▸ Task objective
Scan the records below for the line with "Open the Session" and the line with "Click the LoRA". Repeat those two lines and every line between them exactly, and nothing else.

(Items listed in a dataset)
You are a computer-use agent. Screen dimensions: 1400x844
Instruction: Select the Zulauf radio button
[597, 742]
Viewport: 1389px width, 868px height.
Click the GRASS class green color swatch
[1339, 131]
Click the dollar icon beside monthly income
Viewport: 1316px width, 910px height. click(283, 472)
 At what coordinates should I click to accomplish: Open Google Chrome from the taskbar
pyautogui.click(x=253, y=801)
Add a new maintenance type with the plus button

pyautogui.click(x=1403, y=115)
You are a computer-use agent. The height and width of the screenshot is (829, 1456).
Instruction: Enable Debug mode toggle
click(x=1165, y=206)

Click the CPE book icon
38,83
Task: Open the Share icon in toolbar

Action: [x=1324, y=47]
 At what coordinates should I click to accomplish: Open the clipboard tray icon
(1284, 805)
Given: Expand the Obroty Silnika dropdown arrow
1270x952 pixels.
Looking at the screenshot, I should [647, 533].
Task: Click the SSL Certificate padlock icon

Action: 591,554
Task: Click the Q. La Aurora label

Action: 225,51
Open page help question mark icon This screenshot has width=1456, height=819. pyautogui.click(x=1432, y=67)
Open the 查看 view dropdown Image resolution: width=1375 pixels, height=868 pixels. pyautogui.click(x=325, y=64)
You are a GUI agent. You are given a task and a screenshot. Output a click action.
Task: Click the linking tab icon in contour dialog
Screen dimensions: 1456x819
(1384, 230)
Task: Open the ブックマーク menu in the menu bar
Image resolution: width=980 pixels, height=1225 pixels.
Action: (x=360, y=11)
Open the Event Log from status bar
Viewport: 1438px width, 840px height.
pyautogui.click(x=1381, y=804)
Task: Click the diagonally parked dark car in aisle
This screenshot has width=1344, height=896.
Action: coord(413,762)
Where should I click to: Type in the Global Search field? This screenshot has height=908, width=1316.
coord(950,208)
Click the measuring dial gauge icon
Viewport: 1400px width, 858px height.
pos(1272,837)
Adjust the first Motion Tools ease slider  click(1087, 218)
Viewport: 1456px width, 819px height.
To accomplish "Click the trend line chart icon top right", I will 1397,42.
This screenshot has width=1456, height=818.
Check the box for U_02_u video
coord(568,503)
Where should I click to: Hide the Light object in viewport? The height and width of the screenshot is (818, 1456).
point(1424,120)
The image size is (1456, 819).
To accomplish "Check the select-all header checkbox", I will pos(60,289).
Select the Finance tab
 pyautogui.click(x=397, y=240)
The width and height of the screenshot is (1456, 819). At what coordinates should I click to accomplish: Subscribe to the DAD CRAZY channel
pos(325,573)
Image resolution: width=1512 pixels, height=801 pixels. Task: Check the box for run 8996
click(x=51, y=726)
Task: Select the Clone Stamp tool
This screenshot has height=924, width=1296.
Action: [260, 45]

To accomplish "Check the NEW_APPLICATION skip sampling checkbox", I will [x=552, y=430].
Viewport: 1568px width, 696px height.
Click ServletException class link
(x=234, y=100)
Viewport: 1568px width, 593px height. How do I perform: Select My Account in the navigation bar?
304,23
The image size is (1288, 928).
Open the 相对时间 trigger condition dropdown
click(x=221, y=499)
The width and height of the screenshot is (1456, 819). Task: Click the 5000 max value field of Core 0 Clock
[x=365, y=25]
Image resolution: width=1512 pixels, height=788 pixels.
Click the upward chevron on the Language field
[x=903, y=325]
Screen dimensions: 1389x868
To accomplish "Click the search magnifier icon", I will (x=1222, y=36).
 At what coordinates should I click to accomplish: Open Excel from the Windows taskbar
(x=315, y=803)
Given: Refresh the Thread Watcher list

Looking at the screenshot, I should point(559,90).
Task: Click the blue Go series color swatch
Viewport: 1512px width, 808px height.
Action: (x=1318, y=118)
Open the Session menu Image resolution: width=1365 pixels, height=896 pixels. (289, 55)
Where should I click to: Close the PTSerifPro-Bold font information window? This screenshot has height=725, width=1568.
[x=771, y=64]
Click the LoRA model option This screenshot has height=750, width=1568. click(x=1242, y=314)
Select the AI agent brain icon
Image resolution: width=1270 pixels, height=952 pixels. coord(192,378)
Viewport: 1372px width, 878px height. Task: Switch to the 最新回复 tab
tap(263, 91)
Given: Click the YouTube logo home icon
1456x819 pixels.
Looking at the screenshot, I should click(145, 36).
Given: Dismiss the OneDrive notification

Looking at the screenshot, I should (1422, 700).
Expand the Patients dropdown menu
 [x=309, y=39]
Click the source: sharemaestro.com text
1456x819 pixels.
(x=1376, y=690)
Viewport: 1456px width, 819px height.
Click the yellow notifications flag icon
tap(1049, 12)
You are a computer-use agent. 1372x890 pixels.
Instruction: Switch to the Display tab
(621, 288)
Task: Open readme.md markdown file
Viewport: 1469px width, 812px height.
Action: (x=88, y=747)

▸ Result for this exercise
Open the Session menu Image resolution: width=1365 pixels, height=896 pixels. (289, 55)
Where should I click to: Close the PTSerifPro-Bold font information window? This screenshot has height=725, width=1568.
[x=771, y=64]
Click the LoRA model option This screenshot has height=750, width=1568. click(x=1242, y=314)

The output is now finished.